WARREN: WILDER CZY FURY ZNOKAUTOWALIBY JOSHUĘ

Rafał Olszewski, metro

2018-10-03

Frank Warren będący promotorem Tysona Fury'ego (27-0, 19 KO) nie ma wątpliwości, że zarówno jego podopieczny, jak i jego najbliższy rywal Deontay Wilder (40-0, 39 KO) znokautowaliby AJ-a w przypadku ewentualnej walki.

Anthony Joshua (22-0, 21 KO) po swoim niedawnym zwycięstwie nad Aleksandrem Powietkinem w dalszym ciągu jest w posiadaniu pasów IBF, WBA i WBO wagi ciężkiej. Do pełni szczęścia brakuje mu tylko tego, o który powalczą właśnie Fury z Wilderem.

Joshua wielokrotnie powtarzał, że chce w kwietniu spotkać się w ringu z Wilderem i nie dopuszcza raczej możliwości, żeby to Fury wrócił z USA z zielonym pasem na biodrach.

Frank Warren na temat walki któregokolwiek z nich z brytyjskim multiczempionem wypowiedział się następująco:

- Jeśli Wilder złapałby go tak na szczękę..., a nawet jeśli Tyson złapałby go takim ciosem na szczękę (jak Powietkin), to myślicie, że wypuścilby go i dali dojść do siebie? Otóż nie. Ma mocny cios, wciąż lubię go jako zawodnika, ale nie patrzę na pięściarza przez pryzmat tego, co robi dobrze, tylko co robi źle, albo jakie są jego wady.
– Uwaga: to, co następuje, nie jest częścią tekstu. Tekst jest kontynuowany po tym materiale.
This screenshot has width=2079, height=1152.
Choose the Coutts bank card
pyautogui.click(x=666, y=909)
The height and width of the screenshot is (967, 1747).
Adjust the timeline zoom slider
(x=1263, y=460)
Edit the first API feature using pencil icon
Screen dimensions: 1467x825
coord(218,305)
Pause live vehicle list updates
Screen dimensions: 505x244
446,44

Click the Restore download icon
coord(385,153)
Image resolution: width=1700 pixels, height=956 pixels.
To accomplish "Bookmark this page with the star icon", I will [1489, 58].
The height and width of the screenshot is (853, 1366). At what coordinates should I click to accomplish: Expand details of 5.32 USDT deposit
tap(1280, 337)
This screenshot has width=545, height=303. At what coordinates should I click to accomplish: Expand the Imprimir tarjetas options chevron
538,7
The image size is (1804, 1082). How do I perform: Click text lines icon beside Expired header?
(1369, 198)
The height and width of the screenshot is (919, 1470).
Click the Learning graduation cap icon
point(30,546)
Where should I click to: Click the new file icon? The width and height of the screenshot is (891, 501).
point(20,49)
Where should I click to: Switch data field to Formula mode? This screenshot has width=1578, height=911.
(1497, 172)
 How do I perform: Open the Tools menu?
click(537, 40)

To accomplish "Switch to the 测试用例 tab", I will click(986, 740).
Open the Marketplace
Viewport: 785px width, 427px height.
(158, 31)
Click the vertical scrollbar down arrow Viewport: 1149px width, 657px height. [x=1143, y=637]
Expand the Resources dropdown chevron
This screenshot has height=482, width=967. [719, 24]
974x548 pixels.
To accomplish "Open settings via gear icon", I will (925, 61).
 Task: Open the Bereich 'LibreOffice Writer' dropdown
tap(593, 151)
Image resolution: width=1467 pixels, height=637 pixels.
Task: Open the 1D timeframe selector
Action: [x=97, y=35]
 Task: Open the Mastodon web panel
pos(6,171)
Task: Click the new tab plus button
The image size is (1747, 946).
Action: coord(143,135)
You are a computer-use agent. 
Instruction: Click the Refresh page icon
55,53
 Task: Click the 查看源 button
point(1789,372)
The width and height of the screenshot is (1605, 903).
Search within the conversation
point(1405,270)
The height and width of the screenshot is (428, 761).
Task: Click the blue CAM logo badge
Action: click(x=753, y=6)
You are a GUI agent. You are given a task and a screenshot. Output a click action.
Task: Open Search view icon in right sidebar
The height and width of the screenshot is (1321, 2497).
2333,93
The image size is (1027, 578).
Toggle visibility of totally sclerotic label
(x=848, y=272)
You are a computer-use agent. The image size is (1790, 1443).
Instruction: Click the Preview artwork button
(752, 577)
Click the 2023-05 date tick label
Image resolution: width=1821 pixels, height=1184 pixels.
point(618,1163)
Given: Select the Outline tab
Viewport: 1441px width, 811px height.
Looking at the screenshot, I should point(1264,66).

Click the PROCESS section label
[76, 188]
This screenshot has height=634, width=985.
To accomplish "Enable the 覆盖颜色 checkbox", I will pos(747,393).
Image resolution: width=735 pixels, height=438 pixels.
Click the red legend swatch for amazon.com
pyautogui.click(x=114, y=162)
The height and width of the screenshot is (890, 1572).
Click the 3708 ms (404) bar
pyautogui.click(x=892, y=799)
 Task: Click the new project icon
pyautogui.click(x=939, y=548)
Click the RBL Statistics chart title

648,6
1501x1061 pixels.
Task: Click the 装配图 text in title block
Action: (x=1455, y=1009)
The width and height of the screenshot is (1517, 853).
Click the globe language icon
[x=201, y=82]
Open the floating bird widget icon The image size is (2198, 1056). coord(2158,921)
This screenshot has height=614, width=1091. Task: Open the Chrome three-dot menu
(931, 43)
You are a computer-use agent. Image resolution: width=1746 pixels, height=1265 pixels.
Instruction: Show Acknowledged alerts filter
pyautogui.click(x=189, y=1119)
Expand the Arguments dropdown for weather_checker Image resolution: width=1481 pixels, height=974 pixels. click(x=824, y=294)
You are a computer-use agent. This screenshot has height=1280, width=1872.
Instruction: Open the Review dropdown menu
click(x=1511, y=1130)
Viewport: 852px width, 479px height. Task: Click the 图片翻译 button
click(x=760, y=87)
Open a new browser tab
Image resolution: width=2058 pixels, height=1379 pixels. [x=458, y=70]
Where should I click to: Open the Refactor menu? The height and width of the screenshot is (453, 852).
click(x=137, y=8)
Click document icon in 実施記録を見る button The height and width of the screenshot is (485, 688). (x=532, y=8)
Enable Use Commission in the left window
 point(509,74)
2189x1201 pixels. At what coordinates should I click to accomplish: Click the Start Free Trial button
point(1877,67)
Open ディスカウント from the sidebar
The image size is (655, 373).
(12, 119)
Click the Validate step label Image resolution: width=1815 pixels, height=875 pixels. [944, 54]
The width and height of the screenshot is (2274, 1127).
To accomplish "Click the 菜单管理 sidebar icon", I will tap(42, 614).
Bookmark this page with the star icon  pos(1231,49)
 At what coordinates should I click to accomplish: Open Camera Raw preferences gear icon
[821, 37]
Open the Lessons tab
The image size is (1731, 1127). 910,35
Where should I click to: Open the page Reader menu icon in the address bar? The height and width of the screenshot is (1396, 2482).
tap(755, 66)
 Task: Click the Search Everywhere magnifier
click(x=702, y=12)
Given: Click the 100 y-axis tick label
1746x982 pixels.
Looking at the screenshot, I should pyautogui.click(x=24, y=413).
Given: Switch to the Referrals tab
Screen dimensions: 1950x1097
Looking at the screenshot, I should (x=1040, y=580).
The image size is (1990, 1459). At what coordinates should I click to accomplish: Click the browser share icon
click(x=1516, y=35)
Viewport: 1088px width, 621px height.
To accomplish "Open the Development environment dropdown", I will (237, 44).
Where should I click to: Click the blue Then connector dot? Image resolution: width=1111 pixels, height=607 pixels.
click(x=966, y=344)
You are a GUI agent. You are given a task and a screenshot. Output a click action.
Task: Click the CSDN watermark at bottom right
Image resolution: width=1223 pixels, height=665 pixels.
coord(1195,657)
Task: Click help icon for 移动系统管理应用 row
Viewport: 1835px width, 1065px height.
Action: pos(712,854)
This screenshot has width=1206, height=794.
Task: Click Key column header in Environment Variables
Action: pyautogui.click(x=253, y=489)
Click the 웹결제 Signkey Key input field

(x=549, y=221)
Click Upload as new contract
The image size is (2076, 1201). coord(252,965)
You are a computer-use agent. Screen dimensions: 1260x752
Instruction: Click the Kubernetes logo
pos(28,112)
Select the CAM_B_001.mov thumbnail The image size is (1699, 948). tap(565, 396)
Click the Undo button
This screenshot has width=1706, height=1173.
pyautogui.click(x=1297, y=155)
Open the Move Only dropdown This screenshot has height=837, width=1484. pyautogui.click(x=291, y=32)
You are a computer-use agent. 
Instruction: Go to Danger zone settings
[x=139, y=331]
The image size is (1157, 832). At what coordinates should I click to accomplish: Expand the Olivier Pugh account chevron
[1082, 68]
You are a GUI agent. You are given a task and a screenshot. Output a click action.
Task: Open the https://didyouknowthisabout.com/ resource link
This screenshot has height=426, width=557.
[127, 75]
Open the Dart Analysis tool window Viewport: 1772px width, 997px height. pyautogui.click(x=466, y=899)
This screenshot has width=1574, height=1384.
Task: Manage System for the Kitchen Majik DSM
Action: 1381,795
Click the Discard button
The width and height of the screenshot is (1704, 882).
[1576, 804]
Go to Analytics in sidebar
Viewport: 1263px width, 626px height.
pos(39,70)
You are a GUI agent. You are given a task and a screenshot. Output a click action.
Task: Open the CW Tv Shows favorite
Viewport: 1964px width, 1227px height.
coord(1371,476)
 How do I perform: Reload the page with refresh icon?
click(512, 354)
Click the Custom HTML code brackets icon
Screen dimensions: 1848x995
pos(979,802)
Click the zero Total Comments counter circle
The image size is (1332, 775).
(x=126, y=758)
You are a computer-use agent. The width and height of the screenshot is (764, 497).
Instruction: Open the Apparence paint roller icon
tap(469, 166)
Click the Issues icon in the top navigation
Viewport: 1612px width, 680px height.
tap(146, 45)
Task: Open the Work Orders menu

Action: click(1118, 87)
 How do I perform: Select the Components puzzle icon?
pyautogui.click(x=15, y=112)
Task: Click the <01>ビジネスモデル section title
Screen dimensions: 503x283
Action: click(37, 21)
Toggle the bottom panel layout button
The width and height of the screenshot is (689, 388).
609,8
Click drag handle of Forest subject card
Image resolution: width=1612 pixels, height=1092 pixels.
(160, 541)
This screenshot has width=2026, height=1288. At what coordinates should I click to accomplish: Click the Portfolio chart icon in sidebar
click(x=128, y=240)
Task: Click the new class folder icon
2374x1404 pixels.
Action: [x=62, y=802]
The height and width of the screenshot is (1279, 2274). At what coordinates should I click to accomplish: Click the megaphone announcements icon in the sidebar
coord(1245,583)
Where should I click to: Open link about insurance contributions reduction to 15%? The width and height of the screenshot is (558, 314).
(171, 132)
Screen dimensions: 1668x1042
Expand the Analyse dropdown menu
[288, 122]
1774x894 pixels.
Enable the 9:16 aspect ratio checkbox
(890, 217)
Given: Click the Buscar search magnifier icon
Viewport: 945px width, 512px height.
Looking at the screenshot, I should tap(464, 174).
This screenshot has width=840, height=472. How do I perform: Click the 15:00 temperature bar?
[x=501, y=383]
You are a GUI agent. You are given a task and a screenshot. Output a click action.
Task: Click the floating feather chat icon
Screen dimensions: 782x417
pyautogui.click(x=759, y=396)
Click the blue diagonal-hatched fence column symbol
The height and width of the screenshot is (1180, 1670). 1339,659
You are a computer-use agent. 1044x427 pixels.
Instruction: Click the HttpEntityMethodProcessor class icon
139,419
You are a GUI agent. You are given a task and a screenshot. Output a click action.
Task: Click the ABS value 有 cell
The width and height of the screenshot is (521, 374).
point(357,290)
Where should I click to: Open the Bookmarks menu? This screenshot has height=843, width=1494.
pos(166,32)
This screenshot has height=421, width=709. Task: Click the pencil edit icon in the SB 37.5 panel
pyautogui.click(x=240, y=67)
A jego wadą jest fakt, że można łatwo sięgnąć go prawą ręką.

- Wiem, że wielu ludzi darzy szacunkiem Roba McCrackena, ale uważam, że to jest trener, który nie naucza dobrze defensywy. Carl Froch nie miał dobrej obrony. On miał dobrą szczękę, a Joshua takiej nie ma. Był podłączony w niemal każdej swojej walce.

Przypomnijmy, że pojedynek Fury - Wilder o mistrzostwo świata federacji WBC odbędzię się 1 grudnia w Los Angeles. Dla Joshuy został już zarezerwowany na 13 kwietnia stadion Wembley w Londynie, przeciwnika jednak na razie nie znamy.